The response must match the data below exactly, line for line.

◆ ◆ ◆

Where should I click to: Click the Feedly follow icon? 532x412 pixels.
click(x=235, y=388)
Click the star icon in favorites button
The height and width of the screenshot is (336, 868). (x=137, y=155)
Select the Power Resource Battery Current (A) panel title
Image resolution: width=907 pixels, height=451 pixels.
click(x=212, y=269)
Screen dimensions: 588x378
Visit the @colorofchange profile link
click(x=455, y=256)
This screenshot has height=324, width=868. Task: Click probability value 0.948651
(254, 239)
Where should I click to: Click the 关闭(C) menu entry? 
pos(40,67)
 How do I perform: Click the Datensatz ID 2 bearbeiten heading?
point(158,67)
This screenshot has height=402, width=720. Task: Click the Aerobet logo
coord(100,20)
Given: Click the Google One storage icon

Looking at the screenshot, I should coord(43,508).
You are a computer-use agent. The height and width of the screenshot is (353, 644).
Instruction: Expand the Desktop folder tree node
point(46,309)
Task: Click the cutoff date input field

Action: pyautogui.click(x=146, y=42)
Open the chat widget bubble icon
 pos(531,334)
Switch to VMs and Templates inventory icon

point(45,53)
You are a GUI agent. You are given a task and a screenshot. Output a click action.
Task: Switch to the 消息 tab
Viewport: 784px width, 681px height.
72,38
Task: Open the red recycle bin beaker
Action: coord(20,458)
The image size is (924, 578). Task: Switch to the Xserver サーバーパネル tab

◆ ◆ ◆

#### Exercise response
Where should I click to: Click the Feedly follow icon? 532x412 pixels.
click(x=235, y=388)
Click the star icon in favorites button
The height and width of the screenshot is (336, 868). (x=137, y=155)
Select the Power Resource Battery Current (A) panel title
Image resolution: width=907 pixels, height=451 pixels.
click(x=212, y=269)
Screen dimensions: 588x378
Visit the @colorofchange profile link
click(x=455, y=256)
This screenshot has height=324, width=868. Task: Click probability value 0.948651
(254, 239)
Where should I click to: Click the 关闭(C) menu entry? 
pos(40,67)
 How do I perform: Click the Datensatz ID 2 bearbeiten heading?
point(158,67)
This screenshot has height=402, width=720. Task: Click the Aerobet logo
coord(100,20)
Given: Click the Google One storage icon

Looking at the screenshot, I should coord(43,508).
You are a computer-use agent. The height and width of the screenshot is (353, 644).
Instruction: Expand the Desktop folder tree node
point(46,309)
Task: Click the cutoff date input field

Action: pyautogui.click(x=146, y=42)
Open the chat widget bubble icon
 pos(531,334)
Switch to VMs and Templates inventory icon

point(45,53)
You are a GUI agent. You are given a task and a screenshot. Output a click action.
Task: Switch to the 消息 tab
Viewport: 784px width, 681px height.
72,38
Task: Open the red recycle bin beaker
Action: coord(20,458)
The image size is (924, 578). Task: Switch to the Xserver サーバーパネル tab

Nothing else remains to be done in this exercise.